## Questions to answer
• A. Translate this sentence from the Dixie Carter biography into Spanish: "Dixie's performance as Calamity Jane in Fathers and Sons won her a Drama Desk nomination."
• B. In the Dixie Carter biography, what role did she play in her New York debut?
• C. Carry on the Dixie Carter biography from the point where it stops.

Dixie Carter
Dixie Virginia Carter was born and raised in McLemoresville, Tennessee. Upon her graduation from Southwestern University in Memphis, Miss Carter made her New York debut as Perdita in A Winter's Tale with the New York Shakespeare Festival. Other theatrical credits include Kiss Me Kate, Carousel, Oklahoma!, Brigadoon, A Little Night Music, Mame, Pal Joey, The Student Prince, The New Moon, Babes in Arms, John Ford Noonan's two-character play A Coupla White Chicks Sitting Around Talking, and The King and I at the FrontStreet Theater in New York. She created the roles of Dixie Avalon in Taken in Marriage and Liz Conlon in Buried Inside Extra in New York and at the Royal Court Theater in London. She also appeared in productions with Music Theater of Lincoln Center and in revues at Upstairs at the Downstairs. In 1993, she performed the role of Blanche DuBois in A Streetcar Named Desire in Memphis.
Dixie's performance as Calamity Jane in Fathers and Sons won her a Drama Desk nomination. She won a Theatre World Award for her portrayal of Belle Starr in Jesse and the Bandit Queen, co-starred on Broadway in the 1974 musical Sextet, and starred as Melba in the 1976 Broadway revival of Pal Joey. Dixie also appeared regularly on the TV soap opera The Edge of Night while in New York doing theater.

## Available data
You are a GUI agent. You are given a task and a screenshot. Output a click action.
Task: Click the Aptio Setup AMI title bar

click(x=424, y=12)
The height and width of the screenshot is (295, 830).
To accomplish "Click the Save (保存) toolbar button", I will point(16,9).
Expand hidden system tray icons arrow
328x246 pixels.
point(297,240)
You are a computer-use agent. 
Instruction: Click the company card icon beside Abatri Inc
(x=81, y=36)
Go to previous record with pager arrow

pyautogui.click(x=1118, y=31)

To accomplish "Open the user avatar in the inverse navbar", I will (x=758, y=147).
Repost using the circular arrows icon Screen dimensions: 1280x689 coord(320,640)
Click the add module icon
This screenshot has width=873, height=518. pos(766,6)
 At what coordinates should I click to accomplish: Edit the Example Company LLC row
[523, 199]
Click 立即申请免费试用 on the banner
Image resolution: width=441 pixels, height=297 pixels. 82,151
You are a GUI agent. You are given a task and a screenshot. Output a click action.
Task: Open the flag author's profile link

## Outputs in order
• A. La actuación de Dixie como Calamity Jane en Fathers and Sons le valió una nominación a los premios Drama Desk.

• B. Perdita in A Winter's Tale, with the New York Shakespeare Festival.

• C.
After moving to California, Miss Carter made numerous guest appearances on television series. She also appeared as a regular on the television series Diff'rent Strokes, On Our Own, Out of the Blue, and Filthy Rich and co-starred in the television movies Ohms, The Killing of Randy Webster, Gone in the Night, and Judith Krantz's Dazzle.
In the years since her popular CBS sitcom ended, the woman best known for her role as feisty Julia Sugarbaker starred on Broadway in Terrence McNally's award-winning Master Class, appeared in two yoga videos, and recorded two music CDs, Come a Little Closerand Dixie Carter Sings John Wallowitch Live at the Cafe Carlyle. Miss Carter's book Trying to Get to Heaven was published by Simon & Schuster in both hardcover and paperback. For several years, she appeared each spring in a cabaret act at the Cafe Carlyle in Manhattan. Between tunes, Carter told heartwarming, hilarious tales about her girlhood in Tennessee and life with her husband and former co-star Hal Holbrook, with whom she enjoyed a passionate love affair.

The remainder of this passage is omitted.